Bosnian-Canadian poet (1952–2024)

Goran Simić (20 October 1952 – 29 September 2024) was a Bosnian-Canadian poet recognized internationally for his works of poetry, essays, short stories, and theatre.

==Biography==
Simić was born in Vlasenica, Bosnia and Herzegovina in 1952 and wrote eleven volumes of poetry, drama, and short fiction, including Sprinting from the Graveyard (Oxford, 1997). One of the most prominent writers of the former Yugoslavia, his work has been translated into nine languages and has been published and performed in several European countries.

Simić was trapped in the Siege of Sarajevo.

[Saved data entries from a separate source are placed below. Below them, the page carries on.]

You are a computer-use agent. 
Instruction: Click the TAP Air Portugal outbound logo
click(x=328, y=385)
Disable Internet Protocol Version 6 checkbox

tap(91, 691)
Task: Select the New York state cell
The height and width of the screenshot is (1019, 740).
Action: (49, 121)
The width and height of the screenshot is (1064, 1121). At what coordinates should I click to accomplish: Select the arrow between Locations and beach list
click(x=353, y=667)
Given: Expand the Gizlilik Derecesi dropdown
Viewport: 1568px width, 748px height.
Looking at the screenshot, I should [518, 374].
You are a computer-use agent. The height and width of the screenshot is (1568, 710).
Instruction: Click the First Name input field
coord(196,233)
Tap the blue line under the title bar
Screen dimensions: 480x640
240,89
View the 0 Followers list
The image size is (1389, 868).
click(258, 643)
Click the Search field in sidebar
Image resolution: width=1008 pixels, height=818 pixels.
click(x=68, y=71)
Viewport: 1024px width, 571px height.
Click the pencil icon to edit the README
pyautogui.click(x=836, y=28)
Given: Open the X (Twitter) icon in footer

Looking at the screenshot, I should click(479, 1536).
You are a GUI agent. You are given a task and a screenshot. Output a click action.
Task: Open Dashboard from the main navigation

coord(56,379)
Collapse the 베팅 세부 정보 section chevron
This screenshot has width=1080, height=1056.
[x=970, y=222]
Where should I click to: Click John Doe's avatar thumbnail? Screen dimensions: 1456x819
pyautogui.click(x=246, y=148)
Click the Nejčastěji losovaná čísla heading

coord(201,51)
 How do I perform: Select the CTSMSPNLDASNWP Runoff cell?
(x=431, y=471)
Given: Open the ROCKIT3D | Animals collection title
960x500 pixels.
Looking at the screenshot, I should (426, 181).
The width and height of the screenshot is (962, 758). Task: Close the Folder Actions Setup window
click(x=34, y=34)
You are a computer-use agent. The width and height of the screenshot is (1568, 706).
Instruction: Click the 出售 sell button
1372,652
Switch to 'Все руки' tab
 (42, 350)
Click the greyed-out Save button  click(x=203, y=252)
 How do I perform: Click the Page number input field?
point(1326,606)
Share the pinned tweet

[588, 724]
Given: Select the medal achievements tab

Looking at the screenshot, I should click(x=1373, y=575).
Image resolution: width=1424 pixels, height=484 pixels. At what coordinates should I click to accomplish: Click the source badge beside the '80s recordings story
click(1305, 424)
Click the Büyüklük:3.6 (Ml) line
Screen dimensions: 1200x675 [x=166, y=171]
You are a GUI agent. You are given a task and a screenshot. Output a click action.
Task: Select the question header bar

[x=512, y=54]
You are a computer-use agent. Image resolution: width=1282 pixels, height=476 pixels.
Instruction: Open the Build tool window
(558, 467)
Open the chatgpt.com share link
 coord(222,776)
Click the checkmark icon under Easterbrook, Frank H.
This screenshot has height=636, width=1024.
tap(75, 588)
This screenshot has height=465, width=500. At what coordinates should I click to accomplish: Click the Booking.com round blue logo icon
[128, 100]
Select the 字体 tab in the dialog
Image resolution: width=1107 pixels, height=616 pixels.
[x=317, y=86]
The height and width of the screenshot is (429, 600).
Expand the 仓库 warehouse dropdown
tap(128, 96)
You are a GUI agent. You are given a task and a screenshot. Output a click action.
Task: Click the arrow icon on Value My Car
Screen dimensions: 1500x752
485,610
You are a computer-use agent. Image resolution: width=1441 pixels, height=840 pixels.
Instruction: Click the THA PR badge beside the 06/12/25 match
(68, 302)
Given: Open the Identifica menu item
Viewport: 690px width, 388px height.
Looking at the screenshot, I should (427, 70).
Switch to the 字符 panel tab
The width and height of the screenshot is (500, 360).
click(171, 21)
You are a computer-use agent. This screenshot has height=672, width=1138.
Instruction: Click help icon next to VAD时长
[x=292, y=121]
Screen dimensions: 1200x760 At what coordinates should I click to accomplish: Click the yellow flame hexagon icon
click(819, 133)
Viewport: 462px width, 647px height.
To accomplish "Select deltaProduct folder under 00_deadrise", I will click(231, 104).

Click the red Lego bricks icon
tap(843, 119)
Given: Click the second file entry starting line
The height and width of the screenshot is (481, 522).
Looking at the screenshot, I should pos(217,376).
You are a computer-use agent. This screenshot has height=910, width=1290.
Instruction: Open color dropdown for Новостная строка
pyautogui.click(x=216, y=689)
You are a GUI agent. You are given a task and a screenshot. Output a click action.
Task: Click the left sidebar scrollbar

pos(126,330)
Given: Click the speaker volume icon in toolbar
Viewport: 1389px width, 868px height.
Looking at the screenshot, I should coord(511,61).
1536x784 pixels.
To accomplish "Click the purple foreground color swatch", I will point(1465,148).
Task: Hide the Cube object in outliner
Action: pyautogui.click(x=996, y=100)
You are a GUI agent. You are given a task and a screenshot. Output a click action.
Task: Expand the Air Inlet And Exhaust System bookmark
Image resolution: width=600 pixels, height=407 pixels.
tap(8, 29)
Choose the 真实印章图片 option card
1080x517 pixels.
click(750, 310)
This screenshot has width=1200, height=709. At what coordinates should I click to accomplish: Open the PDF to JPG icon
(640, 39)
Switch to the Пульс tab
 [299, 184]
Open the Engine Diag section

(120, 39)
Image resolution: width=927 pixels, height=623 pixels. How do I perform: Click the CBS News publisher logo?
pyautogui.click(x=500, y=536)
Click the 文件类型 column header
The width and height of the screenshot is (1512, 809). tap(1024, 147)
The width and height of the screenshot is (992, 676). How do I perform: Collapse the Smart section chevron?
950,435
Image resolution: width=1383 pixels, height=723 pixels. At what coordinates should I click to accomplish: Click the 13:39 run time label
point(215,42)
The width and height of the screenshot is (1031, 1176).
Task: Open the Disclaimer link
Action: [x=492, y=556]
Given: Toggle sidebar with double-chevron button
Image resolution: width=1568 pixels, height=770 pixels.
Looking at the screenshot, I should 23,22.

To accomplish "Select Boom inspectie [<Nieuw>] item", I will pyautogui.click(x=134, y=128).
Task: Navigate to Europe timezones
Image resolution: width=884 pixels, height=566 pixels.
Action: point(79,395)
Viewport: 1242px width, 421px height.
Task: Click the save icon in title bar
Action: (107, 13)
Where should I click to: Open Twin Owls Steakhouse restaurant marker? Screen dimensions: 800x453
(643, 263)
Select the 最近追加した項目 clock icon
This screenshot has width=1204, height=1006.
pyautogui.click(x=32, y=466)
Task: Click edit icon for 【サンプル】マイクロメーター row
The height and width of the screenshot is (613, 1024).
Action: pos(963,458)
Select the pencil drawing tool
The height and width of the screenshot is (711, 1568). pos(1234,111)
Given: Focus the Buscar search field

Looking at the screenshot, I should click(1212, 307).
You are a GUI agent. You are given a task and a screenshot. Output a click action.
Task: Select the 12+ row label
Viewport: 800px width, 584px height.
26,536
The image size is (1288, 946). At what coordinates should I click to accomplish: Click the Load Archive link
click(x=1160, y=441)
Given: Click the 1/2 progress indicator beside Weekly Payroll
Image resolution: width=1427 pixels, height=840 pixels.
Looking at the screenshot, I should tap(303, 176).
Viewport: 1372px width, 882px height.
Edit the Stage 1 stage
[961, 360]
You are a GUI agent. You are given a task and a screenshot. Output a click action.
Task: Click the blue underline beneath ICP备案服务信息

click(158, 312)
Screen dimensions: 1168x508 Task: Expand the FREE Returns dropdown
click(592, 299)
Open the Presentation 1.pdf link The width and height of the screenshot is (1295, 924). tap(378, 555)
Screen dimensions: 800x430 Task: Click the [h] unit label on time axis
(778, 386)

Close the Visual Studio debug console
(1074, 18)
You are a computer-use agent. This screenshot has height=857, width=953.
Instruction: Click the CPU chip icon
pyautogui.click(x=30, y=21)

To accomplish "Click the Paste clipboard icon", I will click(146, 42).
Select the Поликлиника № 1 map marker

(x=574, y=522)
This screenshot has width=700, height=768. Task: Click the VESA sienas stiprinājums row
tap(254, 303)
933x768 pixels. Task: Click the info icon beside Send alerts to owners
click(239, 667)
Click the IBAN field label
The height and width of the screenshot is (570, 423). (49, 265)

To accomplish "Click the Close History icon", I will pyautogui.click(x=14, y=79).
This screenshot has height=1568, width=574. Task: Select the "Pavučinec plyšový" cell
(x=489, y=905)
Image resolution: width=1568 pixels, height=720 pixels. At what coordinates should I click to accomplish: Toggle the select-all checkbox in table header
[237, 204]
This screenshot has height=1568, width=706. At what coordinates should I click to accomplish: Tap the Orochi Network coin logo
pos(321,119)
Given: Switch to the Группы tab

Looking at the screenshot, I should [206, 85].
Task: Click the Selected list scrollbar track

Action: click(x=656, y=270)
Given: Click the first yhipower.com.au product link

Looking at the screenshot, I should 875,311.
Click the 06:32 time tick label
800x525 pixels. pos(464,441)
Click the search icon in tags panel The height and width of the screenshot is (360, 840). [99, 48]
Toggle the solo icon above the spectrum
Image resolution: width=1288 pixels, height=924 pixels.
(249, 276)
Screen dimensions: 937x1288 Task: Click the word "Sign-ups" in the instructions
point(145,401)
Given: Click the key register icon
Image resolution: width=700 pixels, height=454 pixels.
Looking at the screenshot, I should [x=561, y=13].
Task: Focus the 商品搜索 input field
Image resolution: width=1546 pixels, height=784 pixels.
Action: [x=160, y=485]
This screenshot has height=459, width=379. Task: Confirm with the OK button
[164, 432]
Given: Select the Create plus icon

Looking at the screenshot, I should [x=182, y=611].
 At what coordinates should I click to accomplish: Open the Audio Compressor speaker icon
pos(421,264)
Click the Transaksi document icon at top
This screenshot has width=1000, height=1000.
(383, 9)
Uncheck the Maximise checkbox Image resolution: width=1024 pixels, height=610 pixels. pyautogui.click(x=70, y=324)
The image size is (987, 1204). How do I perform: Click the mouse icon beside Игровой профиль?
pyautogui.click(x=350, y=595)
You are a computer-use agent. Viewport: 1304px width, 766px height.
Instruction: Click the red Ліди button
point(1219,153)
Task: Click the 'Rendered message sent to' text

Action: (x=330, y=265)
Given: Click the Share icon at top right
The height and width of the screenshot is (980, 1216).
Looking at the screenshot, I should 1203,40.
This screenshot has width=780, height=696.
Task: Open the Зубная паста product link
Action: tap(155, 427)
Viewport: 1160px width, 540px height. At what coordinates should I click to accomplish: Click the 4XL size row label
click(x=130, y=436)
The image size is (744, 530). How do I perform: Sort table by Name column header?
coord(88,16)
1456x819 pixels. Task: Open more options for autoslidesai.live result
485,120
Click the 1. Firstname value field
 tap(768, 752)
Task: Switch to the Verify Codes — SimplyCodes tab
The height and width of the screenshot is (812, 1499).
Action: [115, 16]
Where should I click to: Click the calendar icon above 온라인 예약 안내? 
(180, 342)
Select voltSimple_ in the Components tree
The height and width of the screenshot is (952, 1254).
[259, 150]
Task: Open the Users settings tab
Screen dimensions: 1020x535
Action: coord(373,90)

In 1995 he and his family were able to settle in Canada as the result of a Freedom to Write Award from PEN.

Immigrant Blues was Simić's second full-length volume of poems in English, and the first to be published in Canada. This was followed by two books published in 2005: a poetry collection, From Sarajevo, With Sorrow — which involves a retranslation of the earlier, bowdlerized versions found in David Harsent's Sprinting from the Graveyard; and Yesterday's People, a collection of short fiction, which was shortlisted for both the Relit Award and the Danuta Gleed Award for best first collection of short fiction (both published by Biblioasis). A volume of Simic's poetry titled Selected Poems was tentatively scheduled to be published in the Fall of 2007. In 2010, Simić published two more books: a poetry volume entitled Sunrise in the Eyes of the Snowman (Biblioasis) and his second collection of stories, Looking for Tito (Frog Hollow Press).

In 2006, Simić founded Luna Publications in Toronto, Canada. Simić joined the Faculty of Arts and Sciences of the University of Guelph in September 2006.

In 2013, he returned to live in Sarajevo.

==Personal life==
His brother was Novica Simić, an officer in the Bosnian Serb army.

== Death ==
Simić died on 29 September 2024, at the age of 72.